** WRITTEN PROBLEM 1 **
In the excerpt on cognitive load theory and teaching, whose "least invasive interventions" did the writer read up on?

The reason I remember this lesson so clearly is because it made me realise that there was too much going on in the classroom to be able to think about at once. That evening I decided that I would need to invest time in practising. I practised: giving clear and concise explanations, the questions I planned to ask, embedding student thinking time after asking questions and calling on pupils for their answers after appropriate thinking time. This practice involved scripting out the precise words and phrases that I intended to use in my explanations and key questions, before practising these scripts outside of the classroom environment as if I was in the live lesson. Then I read up on Doug Lemov’s ‘least invasive interventions’ and began to practise ‘non-verbal’ interventions, ‘anonymous group corrections’ and ‘private individual corrections’ (Lemov, 2015). I would imagine situations in which I would need to use each type of intervention and practise how I would respond. This probably wasn’t the best order to do it in, but I didn’t have anyone offering me a better sequence of learning.

Seven years later, I am confident that I could manage that lesson with ease, so why did I find it so challenging then? This can be explained by two effects of cognitive load theory (CLT): ‘element interactivity effect’ and the ‘narrow limits of change principle’ (Sweller, 2019). These effects suggest that the more the elements of new information that need to be processed by the working memory and the greater the number of interactions between these elements, the greater the cognitive load on the working memory. This is known as ‘element interactivity’ (Lovell, 2020). The narrow limits of change principle refers to the ‘severe limitations of working memory when processing novel information’ (Sweller, 2019, p. 273). While working memory is not fixed, it is finite when processing new information. I struggled with my physics lesson because there were too many elements of new information at play, all adding to my limited working memory capacity and resulting in cognitive overload.

So why can I manage similar lessons with relative ease now? One of the key terms in the narrow limits of change principle is ‘novel information’. While the working memory is finite in its capacity to deal with new information, ‘there are no known limits when familiar, organised information from long-term memory is processed’ (Sweller, 2019, p. 273). The ‘environmental organising and linking principle’ (Sweller et al., 1998) of CLT claims that the limits of the working memory disappear when information is retrieved from the long-term memory. As an initial teacher trainee (ITT), I lacked the rich depth of domain-specific knowledge relating to teaching and learning embedded within my long-term memory. It is these deep reservoirs of domain-specific knowledge that Sweller et al. describe as ‘the major, possibly sole difference between novices and experts’ (2011, p. 21).

Pointing rows for text and elements
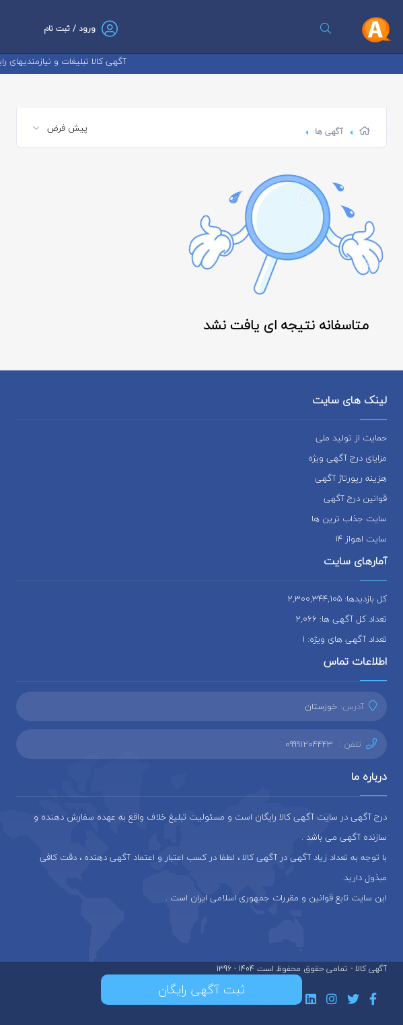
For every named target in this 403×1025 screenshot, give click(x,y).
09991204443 (309, 744)
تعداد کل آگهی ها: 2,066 (341, 618)
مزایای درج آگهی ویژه (347, 458)
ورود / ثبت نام (70, 29)
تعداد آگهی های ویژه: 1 (344, 639)
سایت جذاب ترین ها (349, 518)
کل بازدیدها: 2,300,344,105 (337, 598)
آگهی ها (329, 132)
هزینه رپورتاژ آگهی (351, 478)
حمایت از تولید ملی (351, 437)
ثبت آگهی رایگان (201, 989)
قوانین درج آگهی (355, 498)
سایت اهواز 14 (361, 538)
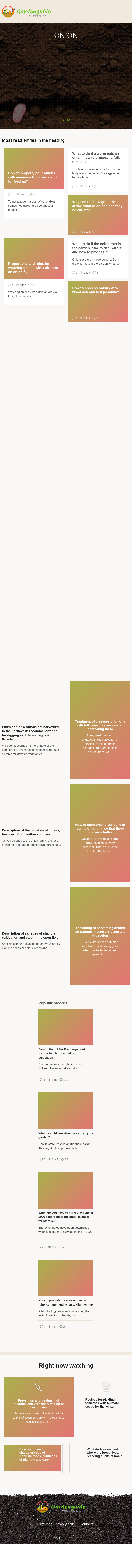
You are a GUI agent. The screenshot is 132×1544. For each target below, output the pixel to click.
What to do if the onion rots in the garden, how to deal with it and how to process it (97, 248)
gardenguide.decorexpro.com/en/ (31, 12)
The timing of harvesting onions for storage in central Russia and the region (100, 931)
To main (66, 119)
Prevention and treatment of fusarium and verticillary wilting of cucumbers (39, 1404)
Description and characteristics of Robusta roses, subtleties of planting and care (38, 1454)
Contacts (86, 1524)
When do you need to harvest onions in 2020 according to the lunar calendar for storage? (65, 1217)
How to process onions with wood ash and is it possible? (95, 290)
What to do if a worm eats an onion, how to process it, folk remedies (96, 158)
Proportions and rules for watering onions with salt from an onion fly (33, 268)
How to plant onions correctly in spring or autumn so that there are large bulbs (100, 828)
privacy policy (66, 1524)
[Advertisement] (66, 64)
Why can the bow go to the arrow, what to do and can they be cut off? (97, 206)
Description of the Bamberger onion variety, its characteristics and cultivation (63, 1053)
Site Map (45, 1524)
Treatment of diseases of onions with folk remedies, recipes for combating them (100, 725)
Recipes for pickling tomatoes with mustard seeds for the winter (102, 1403)
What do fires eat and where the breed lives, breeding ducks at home (104, 1452)
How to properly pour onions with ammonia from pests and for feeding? (32, 177)
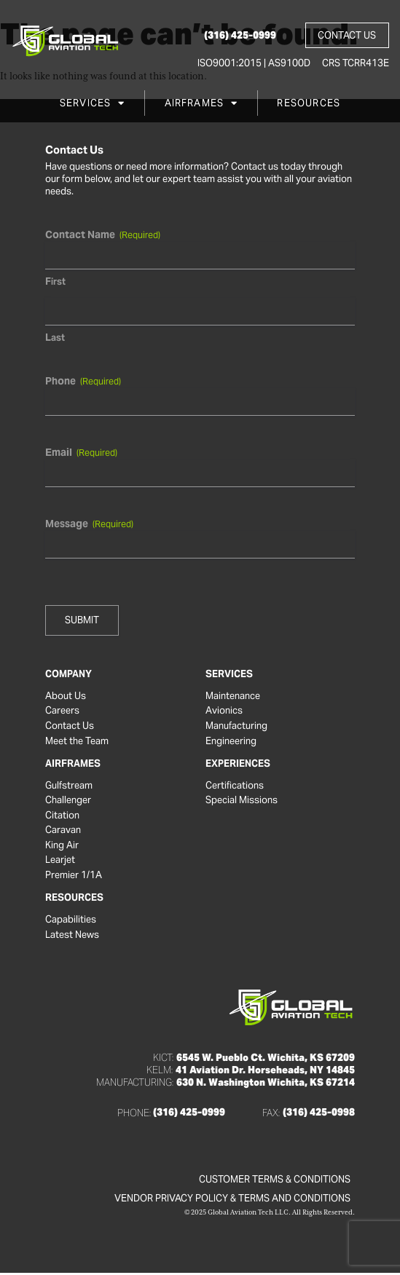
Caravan (63, 831)
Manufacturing (236, 727)
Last (55, 337)
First (55, 281)
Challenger (68, 801)
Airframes (201, 104)
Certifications (234, 786)
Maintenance (232, 696)
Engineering (230, 742)
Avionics (224, 711)
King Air (62, 847)
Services (92, 104)
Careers (62, 711)
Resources (308, 104)
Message (89, 523)
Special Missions (241, 801)
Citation (62, 816)
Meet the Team (77, 742)
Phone (83, 380)
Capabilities (70, 921)
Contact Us (69, 727)
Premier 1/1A (73, 877)
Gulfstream (69, 786)
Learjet (60, 861)
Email (81, 452)
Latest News (72, 936)
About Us (65, 696)
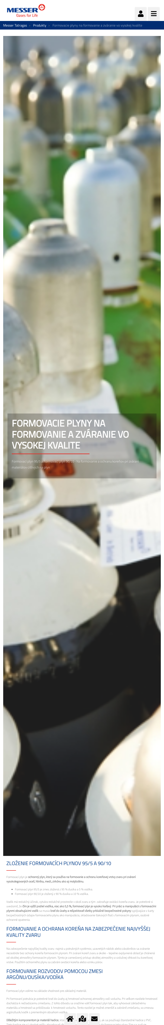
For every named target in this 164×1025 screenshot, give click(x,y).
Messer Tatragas (15, 25)
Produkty (39, 25)
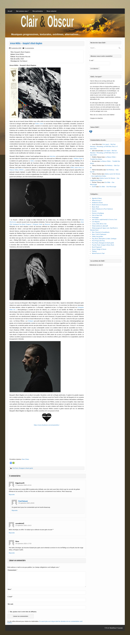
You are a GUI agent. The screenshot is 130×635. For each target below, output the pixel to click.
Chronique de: (14, 61)
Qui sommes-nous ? (22, 11)
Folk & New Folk (97, 215)
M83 (72, 167)
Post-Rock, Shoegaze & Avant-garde (22, 468)
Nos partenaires (38, 11)
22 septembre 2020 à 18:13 (23, 525)
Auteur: (12, 54)
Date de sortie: (15, 59)
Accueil (10, 11)
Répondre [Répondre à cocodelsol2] (12, 533)
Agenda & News (97, 198)
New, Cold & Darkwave (99, 234)
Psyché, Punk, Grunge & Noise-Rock (103, 245)
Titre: (12, 52)
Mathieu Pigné (78, 158)
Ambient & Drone (97, 202)
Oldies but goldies (97, 236)
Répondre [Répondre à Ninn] (12, 553)
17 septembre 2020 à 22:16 (23, 485)
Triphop (94, 251)
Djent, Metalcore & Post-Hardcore (102, 209)
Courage (120, 628)
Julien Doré (78, 167)
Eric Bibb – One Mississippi (107, 186)
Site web (10, 604)
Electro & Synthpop (98, 213)
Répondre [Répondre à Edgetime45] (12, 494)
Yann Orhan (25, 459)
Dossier (94, 211)
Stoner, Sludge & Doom (99, 249)
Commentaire (12, 570)
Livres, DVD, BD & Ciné (99, 224)
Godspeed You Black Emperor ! (22, 224)
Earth (40, 224)
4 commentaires (29, 48)
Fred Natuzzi (23, 501)
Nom (10, 589)
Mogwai (35, 224)
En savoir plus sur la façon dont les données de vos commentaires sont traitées (44, 621)
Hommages (95, 217)
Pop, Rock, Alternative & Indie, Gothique (104, 238)
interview (52, 156)
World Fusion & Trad (98, 253)
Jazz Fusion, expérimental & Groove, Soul (104, 219)
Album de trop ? (97, 200)
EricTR (94, 186)
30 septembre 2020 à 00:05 (26, 503)
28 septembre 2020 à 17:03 (23, 543)
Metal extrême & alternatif (100, 226)
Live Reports (96, 221)
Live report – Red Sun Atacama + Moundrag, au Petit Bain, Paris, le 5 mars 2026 (104, 146)
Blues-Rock (95, 207)
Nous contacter (51, 11)
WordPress (113, 628)
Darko (32, 161)
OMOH (21, 170)
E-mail (10, 596)
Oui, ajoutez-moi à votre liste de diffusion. (22, 611)
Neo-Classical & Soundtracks (101, 232)
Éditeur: (12, 56)
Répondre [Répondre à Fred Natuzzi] (15, 510)
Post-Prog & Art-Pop (98, 240)
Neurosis (47, 224)
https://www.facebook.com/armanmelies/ (46, 425)
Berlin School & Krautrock (100, 205)
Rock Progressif (97, 247)
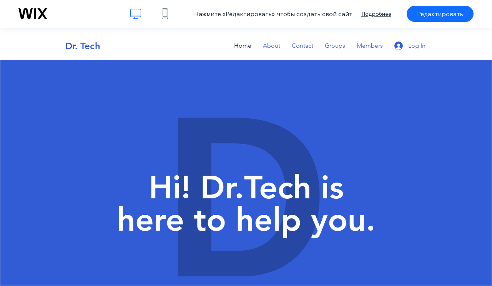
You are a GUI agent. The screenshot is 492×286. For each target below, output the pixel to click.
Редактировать (440, 14)
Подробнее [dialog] (376, 13)
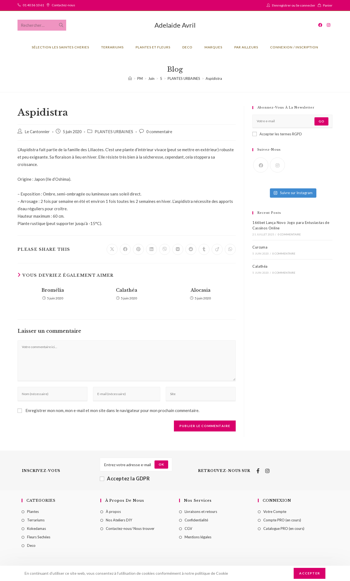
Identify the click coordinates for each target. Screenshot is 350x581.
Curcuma (259, 247)
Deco (31, 545)
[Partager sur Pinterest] (138, 249)
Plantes (33, 511)
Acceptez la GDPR (125, 478)
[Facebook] (260, 165)
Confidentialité (196, 520)
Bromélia (53, 290)
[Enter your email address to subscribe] (292, 121)
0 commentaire (159, 131)
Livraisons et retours (201, 511)
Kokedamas (36, 528)
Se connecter (305, 5)
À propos (113, 511)
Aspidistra (214, 78)
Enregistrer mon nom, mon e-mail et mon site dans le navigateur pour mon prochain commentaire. (112, 410)
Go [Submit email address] (321, 121)
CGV (188, 528)
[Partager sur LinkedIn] (151, 249)
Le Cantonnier (37, 131)
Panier (327, 5)
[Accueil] (130, 78)
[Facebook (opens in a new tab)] (320, 25)
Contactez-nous (63, 5)
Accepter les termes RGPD (277, 134)
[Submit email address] (161, 464)
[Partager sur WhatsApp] (230, 249)
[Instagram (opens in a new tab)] (328, 25)
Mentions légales (198, 537)
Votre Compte (274, 511)
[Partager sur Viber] (164, 249)
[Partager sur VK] (177, 249)
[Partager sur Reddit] (190, 249)
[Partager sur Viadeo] (217, 249)
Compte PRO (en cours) (282, 520)
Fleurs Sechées (38, 537)
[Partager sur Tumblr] (204, 249)
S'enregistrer (281, 5)
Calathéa (126, 290)
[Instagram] (277, 165)
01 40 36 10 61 (33, 5)
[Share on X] (112, 249)
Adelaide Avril (175, 25)
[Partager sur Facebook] (125, 249)
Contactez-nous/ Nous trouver (130, 528)
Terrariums (36, 520)
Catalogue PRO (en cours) (283, 528)
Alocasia (201, 290)
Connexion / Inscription (294, 47)
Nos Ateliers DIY (119, 520)
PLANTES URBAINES (114, 131)
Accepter (309, 573)
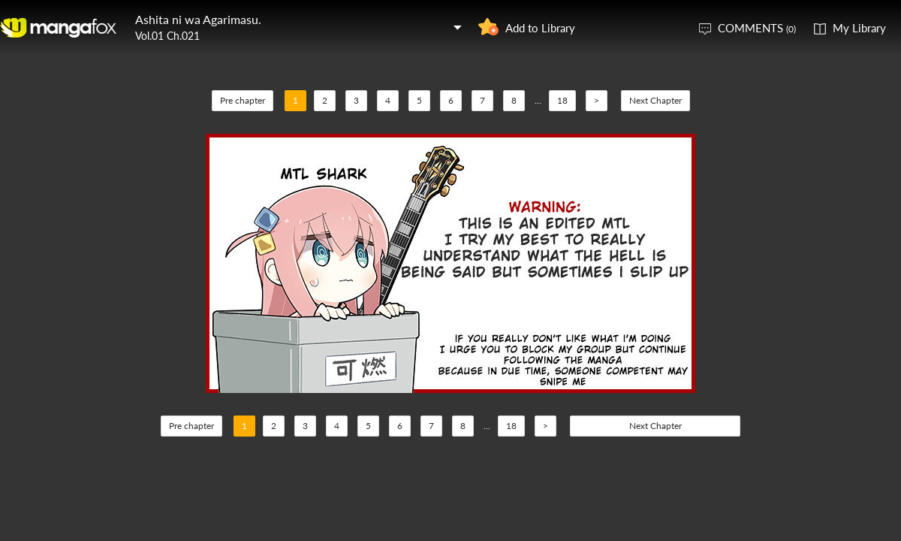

** WRITTEN PROBLEM 2 **
Rescale the rows from the line containing "Commentaire (12, 570)" down to the line containing "Aspidistra (214, 78)", both included, by writing every line out again, requests included, with each coordinate in the answers multiplied by 1.65 and rounded to a whole number, halves going up. Give only those lines and leave the pictures out.

** REPLY 1 **
Doug Lemov's.

** REPLY 2 **
Commentaire (20, 941)
Livres, DVD, BD & Ciné (163, 370)
Godspeed You Black Emperor ! (36, 370)
Earth (66, 370)
4 commentaires (48, 79)
Fred Natuzzi (38, 827)
Nom (17, 972)
Mogwai (58, 370)
En savoir plus sur la façon dont les données de vos commentaires sont traitées (73, 1025)
Hommages (157, 358)
Pop, Rock, Alternative & Indie, Gothique (172, 393)
interview (86, 257)
World Fusion & Trad (162, 417)
Jazz Fusion, expérimental & Groove, Soul (172, 361)
Album de trop ? (160, 330)
EricTR (155, 307)
30 septembre 2020 à 00:05 (43, 830)
28 septembre 2020 à 17:03 (38, 896)
Metal extrême & alternatif (165, 373)
Live Reports (158, 365)
Live report – Red Sun Atacama + Moundrag, au Petit Bain, Paris, le 5 mars 2026 (172, 241)
Blues-Rock (157, 342)
Nous contacter (84, 18)
WordPress (186, 1036)
Darko (53, 266)
OMOH (35, 281)
E-mail (17, 983)
Oui, ajoutez-moi à votre liste de diffusion. (36, 1008)
Neo-Classical & Soundtracks (167, 383)
Éditeur: (20, 92)
Répondre [Répondre à Fred Natuzzi] (25, 842)
Post-Prog & Art-Pop (162, 396)
Neurosis (78, 370)
https://www.facebook.com/armanmelies/ (76, 701)
Berlin School & Krautrock (165, 338)
Rock Progressif (160, 408)
You are a GUI agent. The screenshot is 492×286. For each target below, output the pixel to click.
Редактировать (726, 23)
Подробнее [dialog] (620, 21)
Identify the click coordinates for each target. Screenshot is 350x581.
Curcuma (427, 408)
Deco (51, 899)
[Partager sur Pinterest] (228, 411)
Plantes (54, 843)
Acceptez la GDPR (206, 789)
[Facebook] (429, 272)
Confidentialité (323, 858)
Bromélia (87, 479)
[Enter your email address to subscribe] (482, 200)
0 commentaire (262, 216)
Livraisons et retours (332, 843)
Kokedamas (59, 871)
Se connecter (503, 8)
À propos (186, 843)
Aspidistra (353, 129)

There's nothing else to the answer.